In my last two posts I have covered the first five steps that teachers can take to help change their mindset about classroom behaviors. In this post I will focus on the sixth step. These steps are adapted from Conscious Discipline by Dr. Becky Bailey.
Step #6: Observe and Understand
The key to changing our mindset about problem behaviors is reframing the intent of the child. For example, if there is a child in your class who constantly hits other children, it is easy to say, “This child is bad,” or “This child just wants to hit for no reason.” Reframing involves observing the child to understand exactly why this child hits. Maybe another child is taking toys from them. Maybe the child feels threatened whenever another child comes near them. It is important to observe so that we can understand as much about what is going on with the child as possible.
When you have a behavioral situation that causes a lot of stress in the classroom, it can be hard to take a step back and simply watch what is going on. Teachers have been conditioned to believe that if there is no punishment happening for bad behavior, then nothing has been done to correct the problem. However, punishing a child for hitting does not teach them why they should not hit, and it does not get to the root of the problem, which is why they are hitting in the first place. Asking yourself these “why” questions can help you begin to reframe the situation and the behavior.
After you have asked yourself why, it is time to find out. The best way to find out why a child behaves a certain way is to watch them and their interactions with others. When observing, it is important to write down what you see so that you can refer back to what you have seen and discover patterns in behavior. Writing down the time that the behavior occurred can also reveal patterns, especially if separate observations are done on separate days. Does the child become more aggressive around lunch time because of the many transitions involved in sitting down to lunch? Or maybe it is because he is tired? Writing down the time while observing behavior can lead to many insights that may otherwise go unnoticed.

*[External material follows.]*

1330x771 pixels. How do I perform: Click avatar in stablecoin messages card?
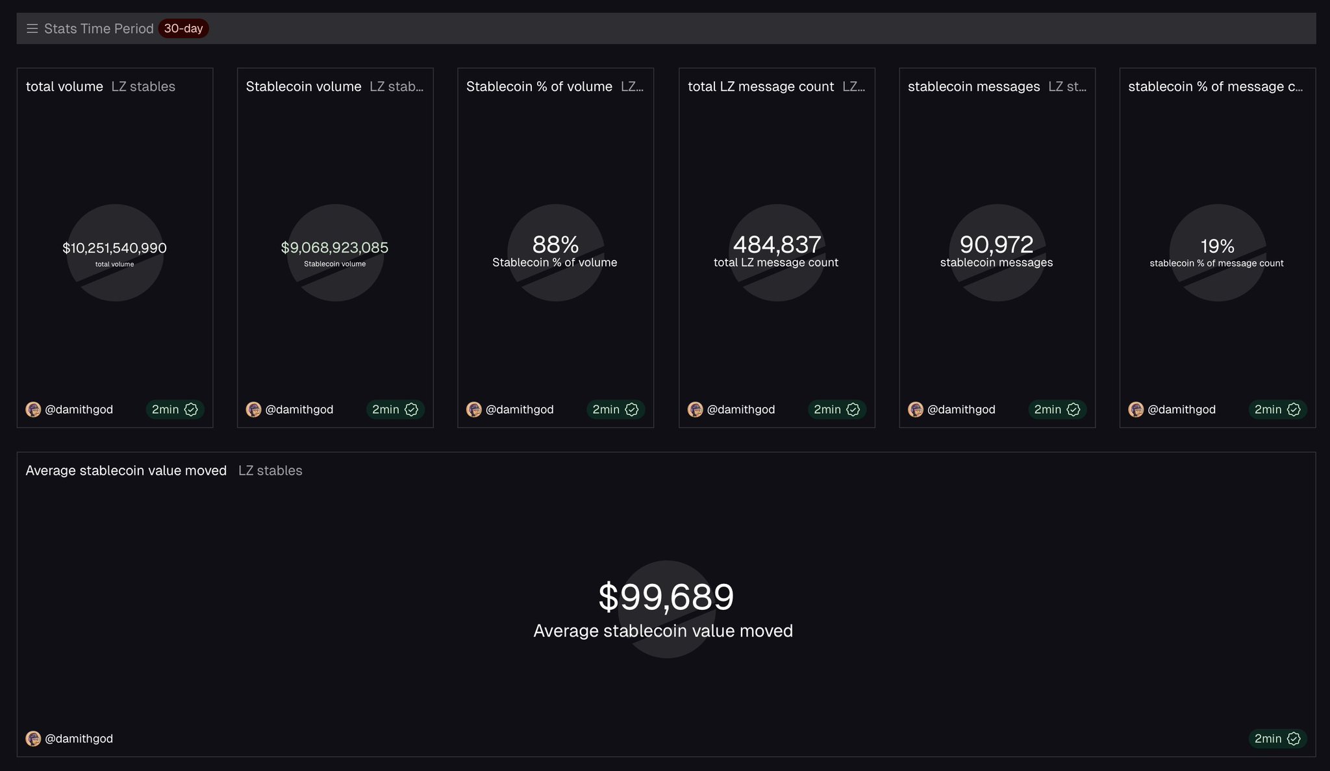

Write down as much as possible about the behavior of the child and the children that he/she interacts with. It is okay not to write down every single thing, because at some point you will have to look up to see what is going on in between writing. Through practice you will likely develop your own short-hand, which will make it easier to record more information. When the child exhibits the problem behavior during your observation, you may already have seen why the behavior happened. Be sure to write down that the behavior happened so that you can refer back to it later. It may also be a good idea to allow a co-teacher handle the misbehavior so that you can continue observing the situation. That will make it easier for you to see the progression of behavior after the problem behavior is handled, as well.
Why is this important? We have talked about fight-or flight and what that means. Sometimes teachers can trigger a fight-or-flight response by how they react to a behavior. For example, if our child that has been hitting is hitting because another child has taken a toy from them, and we punish the hitting but do nothing about the toy that was taken away (because our focus is solely on the hitting and not on why the hitting took place) then the child that was hitting will likely continue to stay in fight-or-flight because his stress has actually increased. This may lead to even more aggressive behavior that may seem to be “for no reason,” when the actual reason is because they are still upset about their toy. Situations like this are common in classrooms with two-year-olds or other children who have not developed the verbal skills to articulate what has happened in their social interactions. After observing the child in action, you should be able to determine why their behavior is taking place.
Your action steps for Step Six:
- Ask yourself why the child is exhibiting the problem behavior.
- Observe the child to see if you can discover the answer.